Размер шрифта
-
+

Охота на Менелая - стр. 37

Самым противным было то, что унизительный разговор слышали посторонние. Надин Чернышёва так старательно вытягивала шею, так внимательно смотрела на сцену, что можно даже не сомневаться, уж она-то не пропустила ни единого слова. До чего ж вредна! И при этом порочна, а ведь всё при ней – хороша безмерно, да к тому же сильна и полна жизни, и при этом путается со старым развратником. Дмитрий не понимал этого и мог объяснить подобное поведение лишь внутренней червоточиной, врождённой гнилью души. Хотя, если уж быть честным, его нынешняя любовница недалеко ушла от красотки Надин.

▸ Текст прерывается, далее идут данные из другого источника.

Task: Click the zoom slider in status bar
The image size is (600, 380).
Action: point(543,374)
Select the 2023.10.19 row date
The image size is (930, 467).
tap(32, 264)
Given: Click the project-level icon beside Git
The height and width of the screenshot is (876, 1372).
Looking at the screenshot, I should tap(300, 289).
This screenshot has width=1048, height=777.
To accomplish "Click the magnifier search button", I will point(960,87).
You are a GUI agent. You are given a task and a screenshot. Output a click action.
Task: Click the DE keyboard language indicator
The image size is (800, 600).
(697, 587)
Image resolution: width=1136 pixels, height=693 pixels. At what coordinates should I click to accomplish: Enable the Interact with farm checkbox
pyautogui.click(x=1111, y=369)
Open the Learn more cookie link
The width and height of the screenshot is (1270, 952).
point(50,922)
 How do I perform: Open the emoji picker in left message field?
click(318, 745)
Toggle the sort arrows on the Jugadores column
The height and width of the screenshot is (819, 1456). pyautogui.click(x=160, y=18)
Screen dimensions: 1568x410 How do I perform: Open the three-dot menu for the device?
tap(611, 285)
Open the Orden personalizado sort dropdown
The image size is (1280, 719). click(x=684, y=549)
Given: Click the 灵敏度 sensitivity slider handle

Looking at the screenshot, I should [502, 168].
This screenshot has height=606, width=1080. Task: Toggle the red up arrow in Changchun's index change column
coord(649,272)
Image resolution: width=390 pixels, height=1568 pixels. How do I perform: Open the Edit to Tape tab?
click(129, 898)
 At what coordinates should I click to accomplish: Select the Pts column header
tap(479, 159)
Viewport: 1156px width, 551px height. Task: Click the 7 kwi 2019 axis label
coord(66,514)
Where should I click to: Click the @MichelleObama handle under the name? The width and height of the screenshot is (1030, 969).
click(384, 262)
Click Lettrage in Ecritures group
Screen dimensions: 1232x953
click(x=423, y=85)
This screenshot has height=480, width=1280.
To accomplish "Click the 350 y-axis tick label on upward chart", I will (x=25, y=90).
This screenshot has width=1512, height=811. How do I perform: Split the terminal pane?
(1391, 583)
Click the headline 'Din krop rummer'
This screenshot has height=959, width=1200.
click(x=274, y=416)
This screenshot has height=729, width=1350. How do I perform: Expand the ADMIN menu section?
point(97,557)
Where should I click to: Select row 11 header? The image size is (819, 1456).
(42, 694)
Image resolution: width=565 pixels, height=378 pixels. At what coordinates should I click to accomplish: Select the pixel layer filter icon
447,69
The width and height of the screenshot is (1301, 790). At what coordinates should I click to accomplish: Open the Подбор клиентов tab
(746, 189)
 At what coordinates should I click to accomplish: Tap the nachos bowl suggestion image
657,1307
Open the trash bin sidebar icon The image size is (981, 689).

Бабы, чёрт бы их побрал! Да пропади они все пропадом! Кто их поймёт?! Уж точно не князь Ордынцев… Впрочем, зачем о них вообще думать? Нужно сосредоточиться на деле. Это сейчас главное. Злость наконец поостыла, Дмитрий собрался с мыслями и принялся вспоминать известные факты о торговце гашишем. Хорошо бы, Закутайло оказался прав. Если этот Гедоев – действительно связник и через него они смогут выйти на шпиона, тогда ссора с генерал-губернатором не повредит делу. Новый помощник Афоня должен был проводить торговца гашишем до въезда в Петербург, а при удачном стечении обстоятельств даже довести Гедоева до самого его дома. Вот тогда и появится возможность обложить шайку, пройти по цепочке от связника к хозяину. Наверное, для слежки понадобятся ещё люди, но на этот случай у Дмитрия имелось письмо адмирала Грейга на имя генерала Бенкендорфа. Вспомнив о письме, Ордынцев вдруг осознал, что не сумеет им воспользоваться. Все начальники отбыли в Первопрестольную, и до окончания коронационных торжеств никто из них возвращаться не собирался.

Но Афоня с подопечным уже выехали в Петербург, и самому Дмитрию задерживаться в Москве не имело смысла. «Ничего! Как-нибудь справимся», – решил он. В крайнем случае, можно будет привлечь к слежке собственных дворовых. Так он и сделает! Второго провала Дмитрий себе позволить не мог. Теперь его волновала только скорость передвижения. Он менял лошадей и отправлялся дальше, не останавливаясь на отдых или ночлег, и спустя трое суток после бесславного посещения раута у Зинаиды Волконской вошёл в вестибюль своего дома на Литейном проспекте Петербурга.

Этот трехэтажный особняк стал последним, к чему приложила свои золотые руки княгиня Татьяна Максимовна. Она закончила отделку комнат всего за полгода до своего отъезда в Рим. Дом был выстроен по типу итальянских палаццо.

– Дом напомнит тебе обо мне, а мне – о тебе, ведь мы будем видеть одно и то же – изящные силуэты римских дворцов, – сказала княгиня Ордынцева, прощаясь с сыном, и, как обычно, оказалась права.

Дмитрий часто вспоминал о родителях, но здесь – особенно. О тонком вкусе княгини напоминали росписи стен и плафонов, искусные узоры наборных паркетов и гармонично вписанная в интерьеры старинная мебель, а картины были миром отца. Ордынцев вошёл в холл и… вздохнул с облегчением – он наконец-то вернулся домой. Скорее к себе – вверх по резной лестнице, потом – по коридорам, а вот и его комнаты… Дыхание родного дома развеяло заботы, прогнало раздражение. Хорошо, что Дмитрий за счет бешеной скачки выиграл для себя несколько дней. Можно будет поваляться в постели и ни о чём не думать. Это было тем проще, что ездить с визитами более не требовалось – Петербург опустел.